## begin TEXT SECTION

Friday, November 5, 2021

Noel Weeks on "Imprecision and Error" in the Bible

In a chapter entitled “Imprecision and Error,” Protestant Noel Weeks, in his book, The Sufficiency of Scripture, wrote the following:

 

It is obvious that the Bible uses approximations. Sometimes these have been used as proof of the fallibility of the Bible. An example would be the dimensions of the laver in Solomon’s Temple. These are given as a diameter of 10 cubits and a circumference of 30 cubs (1 Kings 7:23). Obviously this involves an approximation of 3 for π. This has been used as evidence for error in the Bible.

 

Since π is an infinite non-repeating decimal any figure given is technically in error. If it were so, the whole of the Bible would be taken up in giving the ‘correct’ dimensions of the laver. God has chosen to reveal himself in ordinary language. Hence it is ordinary language which has privileged status.

 

Granting privileged status to ordinary language will not please those who have sought to boost their own status by the use of a complex jargon. Yet God chose to reveal himself in ordinary language. Technical disciplines are still possible but they are under the authority of a revelation in ordinary language, not vice versa. By not becoming lost in technical detail the Bible can be a general authority. As an example of the laver shows, a work that depends for authority on completeness and ‘accuracy’ of detail would never finish giving the details about just one thing. To judge the Bible because it does not come up to that standard is self-defeating. No human can come up to such a standard. . . . If you insist on a certain sort of precision, it is erroneous. However, such precision cannot be insisted upon once we grant that God chose to use ordinary language. The so-called ‘error’ [in Matt 27:9] is really not in this particular instance. It is in God’s choice of the language to use. Then we are back with the whole point of whether technical language has privileged status over all the language.

## end TEXT SECTION

### PROBLEM 1
Update the text on imprecision in the Bible from "It is obvious" to "in the Bible.", putting "basin" in place of "laver".

## begin RECORD EXTRACTS

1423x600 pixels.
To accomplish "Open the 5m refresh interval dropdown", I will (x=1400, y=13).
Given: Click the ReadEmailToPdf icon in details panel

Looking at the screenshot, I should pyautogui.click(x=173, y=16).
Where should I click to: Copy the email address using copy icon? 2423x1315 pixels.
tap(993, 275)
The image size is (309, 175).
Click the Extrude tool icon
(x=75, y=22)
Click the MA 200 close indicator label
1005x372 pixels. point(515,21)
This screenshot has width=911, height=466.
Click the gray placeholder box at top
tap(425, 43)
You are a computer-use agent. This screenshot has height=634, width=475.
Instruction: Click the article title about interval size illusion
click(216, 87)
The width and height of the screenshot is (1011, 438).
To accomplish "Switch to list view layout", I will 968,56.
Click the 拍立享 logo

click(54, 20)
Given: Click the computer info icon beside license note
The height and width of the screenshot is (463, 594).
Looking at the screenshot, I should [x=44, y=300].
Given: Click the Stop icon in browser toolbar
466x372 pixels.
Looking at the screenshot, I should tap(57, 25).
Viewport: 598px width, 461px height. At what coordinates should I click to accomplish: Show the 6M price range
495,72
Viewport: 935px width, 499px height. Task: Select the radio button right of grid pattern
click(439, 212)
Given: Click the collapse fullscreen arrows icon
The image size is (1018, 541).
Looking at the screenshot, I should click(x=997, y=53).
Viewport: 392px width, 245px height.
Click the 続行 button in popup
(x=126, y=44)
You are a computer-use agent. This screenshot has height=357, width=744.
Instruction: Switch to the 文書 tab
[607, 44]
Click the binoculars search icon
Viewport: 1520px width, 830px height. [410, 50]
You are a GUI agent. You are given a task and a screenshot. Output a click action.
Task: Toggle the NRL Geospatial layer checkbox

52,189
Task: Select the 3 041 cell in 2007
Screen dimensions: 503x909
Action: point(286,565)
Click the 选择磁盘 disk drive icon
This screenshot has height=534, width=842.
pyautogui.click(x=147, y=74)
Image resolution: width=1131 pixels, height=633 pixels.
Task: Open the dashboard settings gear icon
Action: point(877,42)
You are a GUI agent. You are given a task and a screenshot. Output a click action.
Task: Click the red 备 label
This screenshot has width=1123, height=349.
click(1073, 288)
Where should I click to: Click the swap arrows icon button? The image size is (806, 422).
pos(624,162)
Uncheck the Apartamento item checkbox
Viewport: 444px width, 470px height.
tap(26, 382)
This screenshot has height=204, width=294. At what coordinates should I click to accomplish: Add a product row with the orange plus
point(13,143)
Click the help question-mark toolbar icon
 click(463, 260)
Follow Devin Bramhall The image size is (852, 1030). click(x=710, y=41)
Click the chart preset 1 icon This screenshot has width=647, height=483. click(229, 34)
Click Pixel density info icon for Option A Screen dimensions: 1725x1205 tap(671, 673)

## end RECORD EXTRACTS

### PROBLEM 2
In the listing, return every line from the line with "Click the MA 200 close indicator label" to the line with "(x=126, y=44)", both included, with nothing changed.

### EXERCISE OUTPUT 1
It is obvious that the Bible uses approximations. Sometimes these have been used as proof of the fallibility of the Bible. An example would be the dimensions of the basin in Solomon’s Temple. These are given as a diameter of 10 cubits and a circumference of 30 cubs (1 Kings 7:23). Obviously this involves an approximation of 3 for π. This has been used as evidence for error in the Bible.

### EXERCISE OUTPUT 2
Click the MA 200 close indicator label
1005x372 pixels. point(515,21)
This screenshot has width=911, height=466.
Click the gray placeholder box at top
tap(425, 43)
You are a computer-use agent. This screenshot has height=634, width=475.
Instruction: Click the article title about interval size illusion
click(216, 87)
The width and height of the screenshot is (1011, 438).
To accomplish "Switch to list view layout", I will 968,56.
Click the 拍立享 logo

click(54, 20)
Given: Click the computer info icon beside license note
The height and width of the screenshot is (463, 594).
Looking at the screenshot, I should [x=44, y=300].
Given: Click the Stop icon in browser toolbar
466x372 pixels.
Looking at the screenshot, I should tap(57, 25).
Viewport: 598px width, 461px height. At what coordinates should I click to accomplish: Show the 6M price range
495,72
Viewport: 935px width, 499px height. Task: Select the radio button right of grid pattern
click(439, 212)
Given: Click the collapse fullscreen arrows icon
The image size is (1018, 541).
Looking at the screenshot, I should click(x=997, y=53).
Viewport: 392px width, 245px height.
Click the 続行 button in popup
(x=126, y=44)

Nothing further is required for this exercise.